Un catarro o resfriado es un proceso que incluye síntomas como obstrucción de la nariz, dolor de garganta, aumento de moco o tos, que a veces asocia fiebre. Cuanto más pequeño es el niño, más fácil es que tenga fiebre. Es muy muy frecuente en otoño-invierno. ¿Por qué? ¿Nos enfriamos? No, ¡el “enfriamiento” no existe! Realmente se debe a que los virus sobreviven más tiempo con las bajas temperaturas. A esto se asocia que los niños, en el período escolar, están más tiempo juntos en espacios cerrados, con una mejor circulación de “bichos” varios. ¿Mitos a desterrar? Los niños no se acatarran por “beber algo frío”, “que les den corrientes de aire”, “sudar”, “no ir suficientemente abrigados” o “estar todo el día en la piscina”.catarro mocos

En los niños es extremadamente habitual. De hecho es el motivo más frecuente por el que vienen los niños a la consulta del pediatra. Tanto es así que a los niños pequeños se les conoce como “mocosos”. Según nos vamos haciendo mayores, los catarros son menos frecuentes. Pero aún así, las estadísticas dicen que cada adulto pasa unos 3-4 catarros por invierno.

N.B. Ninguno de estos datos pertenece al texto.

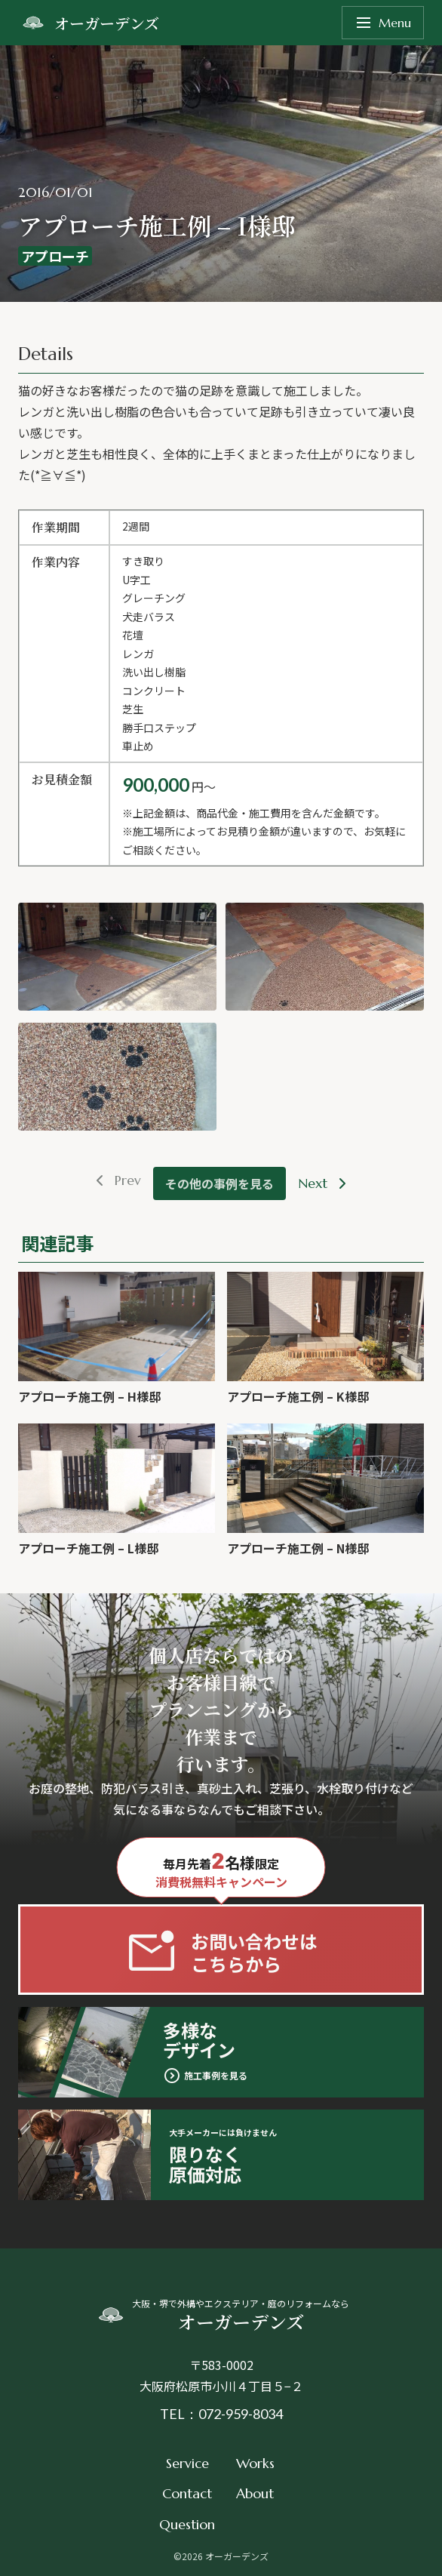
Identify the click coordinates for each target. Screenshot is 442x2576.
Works (255, 2463)
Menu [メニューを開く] (383, 23)
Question (187, 2524)
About (255, 2493)
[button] (117, 957)
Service (187, 2463)
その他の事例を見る (219, 1183)
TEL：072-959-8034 (221, 2413)
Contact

Pero, ¿por qué es tan frecuente?

Ningún año nos libramos. El catarro está producido por un gran número de virus. Virus con nombre y apellidos, no invenciones de los pediatras. Cada virus predomina en una época del año. Hay muchísimos distintos y de cada uno hay distintos tipos. Son virus que generan pocas defensas y no hacen más que cambiar de aspecto de año en año. ¿Entiendes por qué es tan difícil no pasar un invierno en paz?catarro virus

¿Y qué hacemos con todo esto? Pues paciencia. Lo normal es que se curen solos en unos pocos días sin secuelas. Dado que va a ser algo habitual a lo largo del otoño-invierno, hay que intentar no limitar la actividad normal del niño. Nuestra misión como pediatras es educar en el automanejo de la mayor parte de los casos. Pues, ¡manos a la obra!

¿Qué hacemos con la obstrucción nasal?

  1. Postura semiincorporada a la hora de dormir: Metemos una toalla doblada, un cojín o una almohada por debajo del colchón.
  2. Lavados nasales: Hay estudios que dicen que pueden resultar beneficiosos, pero son estudios muy pequeños. Tiene doble función, arrastra el moco y lo hidrata. ¿Opciones? Hay muchas marcas comerciales, pero lo más barato es el suero fisiológico. ¿Cómo se hace correctamente? Colocamos al niño boca arriba con la cabeza de lado. Introduciremos el suero, con una jeringuilla, en agujero nasal que queda hacia arriba. Se gira la cabeza y se repite la operación en el otro lado. En los niños pequeños utilizaremos 2.5 ml por cada agujerito y a partir de 3 años 5 ml. ¿Cada cuánto los hacemos? Yo suelo explicar que los que el niño necesite, pero un poco antes de comer y del descanso alivian bastante.catarro lavados nasales
  3. Vapor: Pues no ha demostrado beneficios consistentes. Además el problema de los humidificadores es que requieren mantenimiento y, si no se hace bien, se pueden contaminar con hongos. Añadir sustancias como mentol o alcanfor se recomienda menos aún. Nunca se deben usar en menores de 2 años, puede irritar y ser adictivo.
  4. Oximetazolina (Utabón®). Es un descongestivo nasal. Sólo se puede usar a partir de 6 años. Además, usado durante varios días seguidos puede producir una rinitis con efecto rebote.
  5. Antihistamínicos. NO se deben usar de manera habitual. Espesan el moco, así que darlos sería peor aún.
  6. Mucolíticos, descongestivos y expectorantes. El único mucolítico que ha demostrado ser eficaz es el agua. Para el resto no hay datos concluyentes y, además, pueden tener, como todo, efectos secundarios. Algunos de ellos no tienen aprobado su uso en menores de 12 años.catarro jarabe

¿Y la tos? ¿La tratamos?

Ningún estudio ha demostrado que los jarabes para la tos sean del todo eficaces. De hecho, hay un estudio, publicado en la revista Archives of Pediatrics and Adolescent Medicine, que indica que el dextrometorfano no es más eficaz que la miel (cuidado con el botulismo en los menores de 1 año, aquí te enlazo un artículo anterior). Sólo se deberían usar cuando la tos sea seca y moleste para el descanso (a pesar de la escasa evidencia, son en contadas ocasiones, en estos casos desesperados, cuando nadie en casa puede dormir, cuando yo los uso en la consulta). No se deben usar en niños pequeños. Son pocos, muy poco, los que están aprobados por debajo de los 2 años. Algunos, como la codeína, no están aprobados para usarlos en menores de 12 años.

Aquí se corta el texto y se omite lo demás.